(Stored items)
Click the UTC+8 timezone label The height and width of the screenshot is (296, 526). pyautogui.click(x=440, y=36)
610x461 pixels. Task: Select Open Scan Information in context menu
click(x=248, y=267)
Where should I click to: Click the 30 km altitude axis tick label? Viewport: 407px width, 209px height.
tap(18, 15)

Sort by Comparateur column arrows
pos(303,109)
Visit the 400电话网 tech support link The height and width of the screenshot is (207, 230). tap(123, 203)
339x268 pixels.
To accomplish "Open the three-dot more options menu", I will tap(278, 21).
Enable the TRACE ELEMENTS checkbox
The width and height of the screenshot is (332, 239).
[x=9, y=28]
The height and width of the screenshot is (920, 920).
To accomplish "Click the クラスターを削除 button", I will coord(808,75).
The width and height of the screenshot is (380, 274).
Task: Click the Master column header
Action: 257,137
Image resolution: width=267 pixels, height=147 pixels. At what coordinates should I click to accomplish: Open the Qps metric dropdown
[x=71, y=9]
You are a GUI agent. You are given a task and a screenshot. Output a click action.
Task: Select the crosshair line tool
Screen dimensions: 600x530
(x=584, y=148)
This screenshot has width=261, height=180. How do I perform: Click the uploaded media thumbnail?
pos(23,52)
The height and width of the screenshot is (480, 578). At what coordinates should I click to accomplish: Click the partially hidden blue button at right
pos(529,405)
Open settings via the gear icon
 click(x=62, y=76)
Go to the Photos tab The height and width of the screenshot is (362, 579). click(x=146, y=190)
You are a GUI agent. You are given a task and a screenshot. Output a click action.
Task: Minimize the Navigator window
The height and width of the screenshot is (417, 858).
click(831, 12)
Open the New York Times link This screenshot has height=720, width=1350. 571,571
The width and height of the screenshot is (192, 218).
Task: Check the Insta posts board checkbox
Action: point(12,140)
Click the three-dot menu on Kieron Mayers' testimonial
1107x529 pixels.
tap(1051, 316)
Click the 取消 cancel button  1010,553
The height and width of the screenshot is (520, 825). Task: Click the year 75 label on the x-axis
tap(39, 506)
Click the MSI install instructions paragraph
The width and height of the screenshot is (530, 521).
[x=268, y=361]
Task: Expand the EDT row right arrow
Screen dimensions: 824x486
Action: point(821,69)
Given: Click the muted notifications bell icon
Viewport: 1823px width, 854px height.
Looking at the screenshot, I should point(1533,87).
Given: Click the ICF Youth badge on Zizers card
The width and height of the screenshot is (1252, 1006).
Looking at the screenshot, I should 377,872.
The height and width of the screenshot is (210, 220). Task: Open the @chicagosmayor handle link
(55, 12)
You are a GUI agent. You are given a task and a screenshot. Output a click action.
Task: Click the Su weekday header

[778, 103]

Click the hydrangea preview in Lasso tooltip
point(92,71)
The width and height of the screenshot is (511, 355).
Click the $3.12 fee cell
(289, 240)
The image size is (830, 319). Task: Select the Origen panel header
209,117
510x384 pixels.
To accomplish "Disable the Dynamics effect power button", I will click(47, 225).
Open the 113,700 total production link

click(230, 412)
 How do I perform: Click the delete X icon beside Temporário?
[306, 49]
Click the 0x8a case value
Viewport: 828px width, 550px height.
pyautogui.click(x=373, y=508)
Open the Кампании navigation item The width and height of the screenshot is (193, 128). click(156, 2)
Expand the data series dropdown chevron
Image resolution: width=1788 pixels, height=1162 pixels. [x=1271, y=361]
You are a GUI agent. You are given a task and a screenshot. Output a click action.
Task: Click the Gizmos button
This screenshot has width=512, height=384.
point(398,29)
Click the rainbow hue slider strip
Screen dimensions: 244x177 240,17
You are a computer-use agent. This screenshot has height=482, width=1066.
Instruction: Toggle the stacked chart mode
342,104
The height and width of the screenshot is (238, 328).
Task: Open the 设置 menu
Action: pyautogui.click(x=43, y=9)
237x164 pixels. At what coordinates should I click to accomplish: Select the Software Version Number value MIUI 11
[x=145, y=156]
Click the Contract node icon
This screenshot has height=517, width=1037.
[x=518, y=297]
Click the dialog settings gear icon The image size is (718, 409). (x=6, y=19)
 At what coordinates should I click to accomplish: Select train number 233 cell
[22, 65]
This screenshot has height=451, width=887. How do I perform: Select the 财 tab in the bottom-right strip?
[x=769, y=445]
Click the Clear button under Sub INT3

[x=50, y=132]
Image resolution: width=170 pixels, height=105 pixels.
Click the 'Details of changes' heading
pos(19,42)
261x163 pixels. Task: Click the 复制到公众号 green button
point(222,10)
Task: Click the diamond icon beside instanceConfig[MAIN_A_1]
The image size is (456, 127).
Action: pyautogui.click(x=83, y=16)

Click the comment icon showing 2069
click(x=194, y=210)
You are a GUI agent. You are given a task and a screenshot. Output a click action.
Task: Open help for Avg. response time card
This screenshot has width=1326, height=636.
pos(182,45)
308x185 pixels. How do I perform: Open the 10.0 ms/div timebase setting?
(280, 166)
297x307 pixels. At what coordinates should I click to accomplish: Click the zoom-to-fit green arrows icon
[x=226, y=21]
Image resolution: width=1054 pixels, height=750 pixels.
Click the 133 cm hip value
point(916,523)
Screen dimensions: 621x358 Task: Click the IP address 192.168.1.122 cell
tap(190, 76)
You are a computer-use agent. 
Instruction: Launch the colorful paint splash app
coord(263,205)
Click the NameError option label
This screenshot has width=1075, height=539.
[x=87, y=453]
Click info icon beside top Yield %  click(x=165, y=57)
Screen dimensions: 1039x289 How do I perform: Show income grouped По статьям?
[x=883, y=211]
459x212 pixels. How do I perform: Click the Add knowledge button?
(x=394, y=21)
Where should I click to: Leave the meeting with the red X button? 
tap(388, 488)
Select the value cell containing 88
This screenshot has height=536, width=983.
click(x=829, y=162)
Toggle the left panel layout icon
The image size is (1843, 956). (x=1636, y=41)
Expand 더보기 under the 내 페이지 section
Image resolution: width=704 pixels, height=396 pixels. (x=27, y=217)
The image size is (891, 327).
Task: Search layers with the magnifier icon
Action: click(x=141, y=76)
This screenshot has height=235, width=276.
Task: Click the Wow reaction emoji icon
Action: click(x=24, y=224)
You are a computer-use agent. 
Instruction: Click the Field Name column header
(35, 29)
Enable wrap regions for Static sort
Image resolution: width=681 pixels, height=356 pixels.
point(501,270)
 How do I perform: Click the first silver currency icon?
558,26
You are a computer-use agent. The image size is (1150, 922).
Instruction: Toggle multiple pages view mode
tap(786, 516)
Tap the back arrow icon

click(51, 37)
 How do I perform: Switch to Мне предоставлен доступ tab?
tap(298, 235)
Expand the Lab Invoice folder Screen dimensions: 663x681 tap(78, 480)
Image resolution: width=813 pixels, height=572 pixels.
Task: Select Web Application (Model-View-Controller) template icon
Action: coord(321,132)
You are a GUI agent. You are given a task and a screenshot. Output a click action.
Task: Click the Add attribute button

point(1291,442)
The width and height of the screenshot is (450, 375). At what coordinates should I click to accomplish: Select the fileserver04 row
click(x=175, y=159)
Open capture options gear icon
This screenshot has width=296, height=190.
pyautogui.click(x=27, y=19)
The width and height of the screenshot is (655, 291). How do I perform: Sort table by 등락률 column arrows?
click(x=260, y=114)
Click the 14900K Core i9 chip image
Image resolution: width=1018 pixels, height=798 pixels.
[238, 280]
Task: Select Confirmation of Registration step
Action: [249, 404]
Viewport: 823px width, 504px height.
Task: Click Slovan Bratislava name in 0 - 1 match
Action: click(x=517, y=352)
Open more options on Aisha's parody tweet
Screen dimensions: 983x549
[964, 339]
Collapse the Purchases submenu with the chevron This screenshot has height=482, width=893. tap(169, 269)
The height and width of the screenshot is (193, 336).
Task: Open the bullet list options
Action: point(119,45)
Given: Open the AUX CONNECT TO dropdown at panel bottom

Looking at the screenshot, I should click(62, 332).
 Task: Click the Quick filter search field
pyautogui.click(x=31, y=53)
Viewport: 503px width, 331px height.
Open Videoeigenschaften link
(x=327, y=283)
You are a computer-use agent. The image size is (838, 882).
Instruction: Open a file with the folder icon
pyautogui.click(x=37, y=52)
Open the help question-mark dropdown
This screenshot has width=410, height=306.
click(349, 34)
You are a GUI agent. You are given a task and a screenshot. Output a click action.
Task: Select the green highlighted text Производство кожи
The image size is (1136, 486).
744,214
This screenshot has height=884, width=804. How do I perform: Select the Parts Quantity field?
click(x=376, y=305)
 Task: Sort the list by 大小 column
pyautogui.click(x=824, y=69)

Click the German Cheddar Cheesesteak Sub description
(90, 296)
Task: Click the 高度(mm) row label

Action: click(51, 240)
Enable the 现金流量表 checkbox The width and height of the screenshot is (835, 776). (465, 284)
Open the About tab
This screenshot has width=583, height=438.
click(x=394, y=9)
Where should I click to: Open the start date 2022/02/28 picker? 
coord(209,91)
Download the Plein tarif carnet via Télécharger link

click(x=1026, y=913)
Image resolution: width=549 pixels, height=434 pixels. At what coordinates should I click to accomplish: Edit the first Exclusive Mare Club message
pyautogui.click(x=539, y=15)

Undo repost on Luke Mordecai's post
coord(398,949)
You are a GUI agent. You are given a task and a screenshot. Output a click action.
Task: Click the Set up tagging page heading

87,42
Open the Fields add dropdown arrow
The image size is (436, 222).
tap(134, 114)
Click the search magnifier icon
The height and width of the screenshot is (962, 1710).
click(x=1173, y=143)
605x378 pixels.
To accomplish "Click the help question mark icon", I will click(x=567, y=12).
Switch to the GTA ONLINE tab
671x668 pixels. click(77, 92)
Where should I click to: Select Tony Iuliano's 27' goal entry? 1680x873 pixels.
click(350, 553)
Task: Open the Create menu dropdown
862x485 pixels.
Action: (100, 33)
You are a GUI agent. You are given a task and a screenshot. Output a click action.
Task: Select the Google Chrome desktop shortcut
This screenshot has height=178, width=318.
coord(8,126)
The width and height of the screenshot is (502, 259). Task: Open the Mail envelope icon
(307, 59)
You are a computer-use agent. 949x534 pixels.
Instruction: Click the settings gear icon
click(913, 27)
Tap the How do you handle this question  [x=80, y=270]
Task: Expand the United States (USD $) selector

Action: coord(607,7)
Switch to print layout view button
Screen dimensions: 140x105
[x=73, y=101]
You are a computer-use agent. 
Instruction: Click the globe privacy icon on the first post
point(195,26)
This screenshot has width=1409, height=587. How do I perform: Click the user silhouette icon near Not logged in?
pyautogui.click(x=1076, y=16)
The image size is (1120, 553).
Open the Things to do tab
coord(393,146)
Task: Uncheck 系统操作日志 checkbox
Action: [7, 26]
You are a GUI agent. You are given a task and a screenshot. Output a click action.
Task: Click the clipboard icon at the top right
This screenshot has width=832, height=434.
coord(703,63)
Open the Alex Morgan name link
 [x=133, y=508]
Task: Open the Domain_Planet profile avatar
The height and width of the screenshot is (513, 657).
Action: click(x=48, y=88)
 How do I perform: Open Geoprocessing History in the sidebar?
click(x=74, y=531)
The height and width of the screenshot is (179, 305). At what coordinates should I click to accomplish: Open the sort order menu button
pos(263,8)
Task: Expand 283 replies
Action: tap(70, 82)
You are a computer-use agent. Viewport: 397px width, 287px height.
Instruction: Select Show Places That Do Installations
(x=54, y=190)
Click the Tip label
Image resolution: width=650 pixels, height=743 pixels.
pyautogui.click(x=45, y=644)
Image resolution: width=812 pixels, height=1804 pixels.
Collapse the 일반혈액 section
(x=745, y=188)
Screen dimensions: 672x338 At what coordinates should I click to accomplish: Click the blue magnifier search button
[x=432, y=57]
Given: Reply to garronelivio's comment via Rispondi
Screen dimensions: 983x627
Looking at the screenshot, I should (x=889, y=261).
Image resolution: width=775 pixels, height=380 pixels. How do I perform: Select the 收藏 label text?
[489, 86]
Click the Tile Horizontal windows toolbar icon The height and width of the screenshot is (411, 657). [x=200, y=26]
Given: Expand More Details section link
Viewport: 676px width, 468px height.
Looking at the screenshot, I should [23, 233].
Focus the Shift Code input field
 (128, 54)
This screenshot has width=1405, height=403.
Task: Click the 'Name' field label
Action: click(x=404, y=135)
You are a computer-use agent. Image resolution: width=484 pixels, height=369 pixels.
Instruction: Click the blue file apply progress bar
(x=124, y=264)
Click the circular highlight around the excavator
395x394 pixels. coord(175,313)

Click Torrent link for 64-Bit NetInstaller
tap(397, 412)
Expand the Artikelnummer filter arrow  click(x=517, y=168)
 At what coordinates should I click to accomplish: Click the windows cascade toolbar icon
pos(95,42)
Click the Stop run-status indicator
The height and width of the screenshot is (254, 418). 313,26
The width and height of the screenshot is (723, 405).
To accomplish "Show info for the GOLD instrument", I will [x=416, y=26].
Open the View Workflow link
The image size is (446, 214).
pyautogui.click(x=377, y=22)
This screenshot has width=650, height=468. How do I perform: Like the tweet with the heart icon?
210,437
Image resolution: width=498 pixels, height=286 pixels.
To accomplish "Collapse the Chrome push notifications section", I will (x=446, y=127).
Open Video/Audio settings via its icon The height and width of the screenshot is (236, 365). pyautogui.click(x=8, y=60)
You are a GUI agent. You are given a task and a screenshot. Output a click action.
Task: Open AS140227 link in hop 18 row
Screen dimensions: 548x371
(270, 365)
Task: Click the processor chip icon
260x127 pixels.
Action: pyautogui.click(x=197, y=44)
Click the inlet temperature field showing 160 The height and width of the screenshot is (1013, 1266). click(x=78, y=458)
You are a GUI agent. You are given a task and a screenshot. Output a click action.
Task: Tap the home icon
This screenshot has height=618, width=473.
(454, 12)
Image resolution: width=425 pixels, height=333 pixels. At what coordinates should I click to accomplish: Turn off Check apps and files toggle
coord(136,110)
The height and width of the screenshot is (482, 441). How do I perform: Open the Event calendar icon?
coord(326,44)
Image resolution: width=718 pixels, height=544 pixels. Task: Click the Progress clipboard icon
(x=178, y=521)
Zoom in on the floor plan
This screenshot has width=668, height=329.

> **Problem details**
Copy from the entries only those lines that hold the word "card".

> **Your response**
Given: Click the ICF Youth badge on Zizers card
Task: Open help for Avg. response time card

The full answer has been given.